» **What to do**
1. From the topic guide on the policy and legal environment for innovation, list the issues that the text says can shape a country's policy and legal environment for innovation and technology transfer.
2. Carry on the topic guide on the policy and legal environment for innovation, starting after its last sentence.

» **Provided text**
The Policy and Legal Environment for Innovation
Topic Guide for Research Scientists

Why This Topic Is Important

This section covers a full gamut of issues that can shape the national policy and legal environment for innovation and technology transfer. These include the oversight of the courts, legislation over IP protection, ownership, and access, and funding of science and higher education, as well as the need for compliance with international agreements, realistic expectations about the amount of revenues that can come from technology transfer, and the delicate and complex dynamics that can lead regional innovation clusters to succeed or fail. By understanding these issues, you will better understand the nature of the innovation environment within you are working as a scientist, and from the examples of other countries’ experiences you will draw inspiration for how you and your institution might influence your country’s innovative environment for the better.

Key Implications and Best Practices: Section 3

  • Global changes in IP regimes, especially changes that affect developing countries, have been tremendous. Within the evolving IP regime, your country has considerable freedom to control the effects of these changes. Indeed, much of the impact of these changes will depend on how countries and institutions respond to the new IP regime.
  • An important response is the creation of an effective technology transfer program. Your role in this process is essential.
  • As a scientist, you understand the interrelatedness of science, R&D, technological advance, and commercial investment. Share these insights with your institution’s technology transfer office, as well as with its senior managers.
  • Countries engaged in reforming their R&D and technology transfer efforts are today often including royalty-sharing provisions for scientists in publicly funded research institutions. This approach also comes with obligations to assign ownership rights to your institution and a duty to disclose inventions. All of these changes should be seen as incentives to turn inventions into innovations that benefit society.

(Data on locating visible targets)
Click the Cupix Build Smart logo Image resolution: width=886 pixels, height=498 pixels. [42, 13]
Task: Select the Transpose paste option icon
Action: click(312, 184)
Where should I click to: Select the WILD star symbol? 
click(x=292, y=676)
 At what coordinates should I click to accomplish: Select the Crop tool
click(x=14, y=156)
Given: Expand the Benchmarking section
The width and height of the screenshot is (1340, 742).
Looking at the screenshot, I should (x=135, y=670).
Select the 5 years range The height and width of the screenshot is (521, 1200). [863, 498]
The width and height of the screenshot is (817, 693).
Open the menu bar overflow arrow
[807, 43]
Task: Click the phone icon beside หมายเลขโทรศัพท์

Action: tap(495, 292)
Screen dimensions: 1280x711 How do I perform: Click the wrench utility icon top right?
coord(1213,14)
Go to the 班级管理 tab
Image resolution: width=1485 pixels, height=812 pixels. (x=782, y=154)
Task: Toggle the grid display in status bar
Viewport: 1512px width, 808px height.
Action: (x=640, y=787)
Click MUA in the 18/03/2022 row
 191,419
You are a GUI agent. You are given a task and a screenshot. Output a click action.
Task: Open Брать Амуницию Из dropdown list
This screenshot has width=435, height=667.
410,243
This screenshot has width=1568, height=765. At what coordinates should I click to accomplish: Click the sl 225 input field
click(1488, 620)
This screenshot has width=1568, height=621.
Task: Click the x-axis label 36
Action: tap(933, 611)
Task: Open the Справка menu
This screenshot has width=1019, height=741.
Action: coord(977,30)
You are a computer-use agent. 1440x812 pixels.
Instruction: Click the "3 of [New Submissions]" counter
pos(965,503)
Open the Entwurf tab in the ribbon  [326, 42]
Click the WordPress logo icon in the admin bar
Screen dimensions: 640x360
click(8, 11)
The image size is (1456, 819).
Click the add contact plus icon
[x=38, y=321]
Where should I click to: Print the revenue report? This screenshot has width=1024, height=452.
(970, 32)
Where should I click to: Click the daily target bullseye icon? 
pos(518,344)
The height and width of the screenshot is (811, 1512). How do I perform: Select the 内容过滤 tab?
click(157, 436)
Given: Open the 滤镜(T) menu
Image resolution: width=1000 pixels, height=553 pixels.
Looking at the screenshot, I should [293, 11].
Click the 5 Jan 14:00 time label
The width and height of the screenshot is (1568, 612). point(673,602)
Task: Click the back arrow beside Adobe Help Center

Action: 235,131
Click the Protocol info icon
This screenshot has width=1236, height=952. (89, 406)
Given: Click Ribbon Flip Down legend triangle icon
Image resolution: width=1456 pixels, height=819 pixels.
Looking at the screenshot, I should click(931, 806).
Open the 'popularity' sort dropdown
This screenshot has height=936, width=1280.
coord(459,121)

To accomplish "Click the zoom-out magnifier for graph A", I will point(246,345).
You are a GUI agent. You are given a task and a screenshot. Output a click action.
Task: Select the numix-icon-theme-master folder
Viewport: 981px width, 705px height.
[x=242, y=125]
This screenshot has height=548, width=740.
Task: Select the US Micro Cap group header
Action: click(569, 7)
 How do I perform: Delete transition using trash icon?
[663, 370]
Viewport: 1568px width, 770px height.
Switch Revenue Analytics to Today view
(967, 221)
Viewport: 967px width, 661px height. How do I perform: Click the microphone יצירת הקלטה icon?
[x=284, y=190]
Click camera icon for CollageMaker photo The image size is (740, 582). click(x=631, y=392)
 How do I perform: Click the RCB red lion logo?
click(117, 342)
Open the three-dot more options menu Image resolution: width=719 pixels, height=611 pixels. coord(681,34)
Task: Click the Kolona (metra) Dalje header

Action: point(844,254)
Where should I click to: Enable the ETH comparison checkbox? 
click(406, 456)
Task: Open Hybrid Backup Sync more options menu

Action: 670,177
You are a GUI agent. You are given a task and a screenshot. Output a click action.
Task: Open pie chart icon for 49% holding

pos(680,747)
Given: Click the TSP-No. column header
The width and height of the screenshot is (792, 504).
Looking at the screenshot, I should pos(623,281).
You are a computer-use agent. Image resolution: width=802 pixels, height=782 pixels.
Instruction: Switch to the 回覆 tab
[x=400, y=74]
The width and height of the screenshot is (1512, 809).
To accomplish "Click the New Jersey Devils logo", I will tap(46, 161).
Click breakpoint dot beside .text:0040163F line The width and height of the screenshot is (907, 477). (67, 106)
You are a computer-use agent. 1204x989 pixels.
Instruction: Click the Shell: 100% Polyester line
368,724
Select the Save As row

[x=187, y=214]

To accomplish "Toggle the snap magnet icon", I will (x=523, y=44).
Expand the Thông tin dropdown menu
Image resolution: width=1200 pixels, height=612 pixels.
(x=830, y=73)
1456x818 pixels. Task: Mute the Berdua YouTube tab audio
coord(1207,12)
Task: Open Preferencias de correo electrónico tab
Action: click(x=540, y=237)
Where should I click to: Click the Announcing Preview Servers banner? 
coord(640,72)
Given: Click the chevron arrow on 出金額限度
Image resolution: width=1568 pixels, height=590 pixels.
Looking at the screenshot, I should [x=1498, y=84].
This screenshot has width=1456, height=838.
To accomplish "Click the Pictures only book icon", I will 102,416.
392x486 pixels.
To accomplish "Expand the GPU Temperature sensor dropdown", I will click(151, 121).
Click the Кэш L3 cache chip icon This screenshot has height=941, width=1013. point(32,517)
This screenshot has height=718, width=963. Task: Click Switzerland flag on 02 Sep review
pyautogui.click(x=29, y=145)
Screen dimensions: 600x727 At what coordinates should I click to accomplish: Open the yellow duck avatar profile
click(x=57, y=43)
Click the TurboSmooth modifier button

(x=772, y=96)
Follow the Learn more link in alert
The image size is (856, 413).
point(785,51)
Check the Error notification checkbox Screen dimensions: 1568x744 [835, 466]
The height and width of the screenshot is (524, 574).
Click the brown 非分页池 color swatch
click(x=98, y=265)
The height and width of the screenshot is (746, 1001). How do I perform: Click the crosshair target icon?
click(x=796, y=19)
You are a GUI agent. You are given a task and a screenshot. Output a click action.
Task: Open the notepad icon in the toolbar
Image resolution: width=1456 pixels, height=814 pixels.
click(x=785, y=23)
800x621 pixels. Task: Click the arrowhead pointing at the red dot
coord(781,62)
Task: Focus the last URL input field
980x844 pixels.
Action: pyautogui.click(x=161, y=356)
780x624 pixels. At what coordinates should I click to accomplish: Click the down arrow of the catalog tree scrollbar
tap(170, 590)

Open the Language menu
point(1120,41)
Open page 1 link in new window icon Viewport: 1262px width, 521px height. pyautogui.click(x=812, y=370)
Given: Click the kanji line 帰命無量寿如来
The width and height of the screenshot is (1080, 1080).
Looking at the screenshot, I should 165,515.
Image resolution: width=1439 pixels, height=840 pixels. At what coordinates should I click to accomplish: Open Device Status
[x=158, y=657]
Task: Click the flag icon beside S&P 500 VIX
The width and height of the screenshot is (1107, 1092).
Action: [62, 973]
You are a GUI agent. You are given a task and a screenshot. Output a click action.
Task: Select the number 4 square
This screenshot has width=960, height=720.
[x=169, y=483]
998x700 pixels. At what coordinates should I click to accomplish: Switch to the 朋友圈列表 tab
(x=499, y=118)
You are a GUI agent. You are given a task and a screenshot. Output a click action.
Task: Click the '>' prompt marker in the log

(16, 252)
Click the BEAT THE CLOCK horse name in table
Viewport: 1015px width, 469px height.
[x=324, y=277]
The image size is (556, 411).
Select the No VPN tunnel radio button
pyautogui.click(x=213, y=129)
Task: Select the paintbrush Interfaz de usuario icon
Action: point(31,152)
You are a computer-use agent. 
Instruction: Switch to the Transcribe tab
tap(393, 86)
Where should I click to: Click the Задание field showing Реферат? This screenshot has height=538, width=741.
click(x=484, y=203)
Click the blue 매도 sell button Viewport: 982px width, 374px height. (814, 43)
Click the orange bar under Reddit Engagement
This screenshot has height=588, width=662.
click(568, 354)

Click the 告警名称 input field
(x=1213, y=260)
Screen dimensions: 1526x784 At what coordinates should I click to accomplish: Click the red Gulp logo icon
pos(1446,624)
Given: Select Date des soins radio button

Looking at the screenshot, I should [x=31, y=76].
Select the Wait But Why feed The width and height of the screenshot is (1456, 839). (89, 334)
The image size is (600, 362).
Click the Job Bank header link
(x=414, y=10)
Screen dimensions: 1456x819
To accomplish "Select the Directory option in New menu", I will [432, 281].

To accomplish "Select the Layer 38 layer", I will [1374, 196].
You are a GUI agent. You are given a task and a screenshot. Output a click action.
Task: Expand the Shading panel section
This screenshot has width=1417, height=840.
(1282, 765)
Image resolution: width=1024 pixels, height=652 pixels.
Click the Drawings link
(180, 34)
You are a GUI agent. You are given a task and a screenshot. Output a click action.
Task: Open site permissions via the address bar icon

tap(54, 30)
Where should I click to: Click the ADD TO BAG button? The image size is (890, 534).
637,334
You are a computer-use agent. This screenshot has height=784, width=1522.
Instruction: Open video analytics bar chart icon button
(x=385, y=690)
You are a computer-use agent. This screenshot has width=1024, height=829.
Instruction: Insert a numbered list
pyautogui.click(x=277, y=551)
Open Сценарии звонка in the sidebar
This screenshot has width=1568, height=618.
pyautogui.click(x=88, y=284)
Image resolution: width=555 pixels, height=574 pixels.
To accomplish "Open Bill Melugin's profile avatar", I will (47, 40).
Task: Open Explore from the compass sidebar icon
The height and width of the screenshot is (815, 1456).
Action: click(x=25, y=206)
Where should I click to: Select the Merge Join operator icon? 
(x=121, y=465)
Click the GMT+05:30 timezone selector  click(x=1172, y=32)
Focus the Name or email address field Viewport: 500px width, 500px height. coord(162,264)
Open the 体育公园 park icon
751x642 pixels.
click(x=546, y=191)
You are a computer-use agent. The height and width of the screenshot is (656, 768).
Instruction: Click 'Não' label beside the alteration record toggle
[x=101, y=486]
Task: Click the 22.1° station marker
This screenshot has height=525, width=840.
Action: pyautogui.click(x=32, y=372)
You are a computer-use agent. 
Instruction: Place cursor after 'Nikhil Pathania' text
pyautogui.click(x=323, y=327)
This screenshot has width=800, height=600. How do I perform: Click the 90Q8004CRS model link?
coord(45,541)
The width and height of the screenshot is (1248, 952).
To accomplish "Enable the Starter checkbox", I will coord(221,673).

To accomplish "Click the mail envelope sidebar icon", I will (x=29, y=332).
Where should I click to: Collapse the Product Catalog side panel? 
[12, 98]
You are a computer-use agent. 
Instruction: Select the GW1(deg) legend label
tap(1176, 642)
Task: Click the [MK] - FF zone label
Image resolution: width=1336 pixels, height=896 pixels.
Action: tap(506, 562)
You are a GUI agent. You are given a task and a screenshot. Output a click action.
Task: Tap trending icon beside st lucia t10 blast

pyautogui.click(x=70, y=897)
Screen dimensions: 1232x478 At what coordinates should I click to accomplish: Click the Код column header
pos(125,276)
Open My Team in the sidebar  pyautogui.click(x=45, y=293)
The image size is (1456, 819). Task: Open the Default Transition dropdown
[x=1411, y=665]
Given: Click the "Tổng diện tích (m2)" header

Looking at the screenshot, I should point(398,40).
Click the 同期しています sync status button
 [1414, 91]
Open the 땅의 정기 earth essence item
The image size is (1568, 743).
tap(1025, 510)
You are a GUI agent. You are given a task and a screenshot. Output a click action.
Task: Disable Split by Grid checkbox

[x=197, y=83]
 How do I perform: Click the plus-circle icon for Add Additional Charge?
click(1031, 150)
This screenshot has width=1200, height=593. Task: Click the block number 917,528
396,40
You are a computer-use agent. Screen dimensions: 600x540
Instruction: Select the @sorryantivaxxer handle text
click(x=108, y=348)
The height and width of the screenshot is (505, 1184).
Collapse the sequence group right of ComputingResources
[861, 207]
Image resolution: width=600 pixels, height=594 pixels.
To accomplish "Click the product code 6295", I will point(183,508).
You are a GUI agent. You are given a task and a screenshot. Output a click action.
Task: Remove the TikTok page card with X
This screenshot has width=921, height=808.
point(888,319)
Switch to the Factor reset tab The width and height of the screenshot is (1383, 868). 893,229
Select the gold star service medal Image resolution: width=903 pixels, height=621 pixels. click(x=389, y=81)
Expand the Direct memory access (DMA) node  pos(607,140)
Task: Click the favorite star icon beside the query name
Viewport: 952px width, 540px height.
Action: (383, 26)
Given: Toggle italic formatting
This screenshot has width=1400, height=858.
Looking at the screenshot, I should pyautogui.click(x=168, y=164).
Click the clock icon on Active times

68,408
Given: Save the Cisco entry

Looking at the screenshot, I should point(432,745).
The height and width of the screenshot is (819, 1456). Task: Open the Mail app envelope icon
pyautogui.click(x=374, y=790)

» **Answers given**
1.
- The oversight of the courts
- Legislation over IP protection, ownership, and access
- Funding of science and higher education
- The need for compliance with international agreements
- Realistic expectations about the amount of revenues that can come from technology transfer
- The delicate and complex dynamics that can lead regional innovation clusters to succeed or fail

2.
  • As your institution implements IP policies and patenting strategies, your right to publish is not jeopardized. IP protection and licensing are but one form of knowledge transfer that, if well undertaken, can very much be in the public interest.
  • While access to foreign technology is integral to development, it is increasingly important to focus directly on capturing the national (or indigenous) innovation potential of developing countries. Through the activities of your research program, you may be positioned to facilitate such capture and development of the benefits arising from indigenous innovation and traditional knowledge. These efforts should be coupled with benefit-sharing provisions.
  • Understand the obligations that are attached to different funding sources when funds are used within the same program. The impact of joint public and private financial support can be complex but will increase, particularly as your institution positions itself strongly within an innovation cluster and engages in product development.
  • As a scientist, you play an increasingly important role in knowledge-based innovation clusters. Do not shy away from becoming an entrepreneur yourself.
  • Collaboration is often based on establishing personal contacts, for example, building close connections and networks to other scientists and research groups in the same field via conferences and reciprocal visiting arrangements; these all foster the formation of collaborative research projects and are fundamental for effective sharing of knowhow and show-how.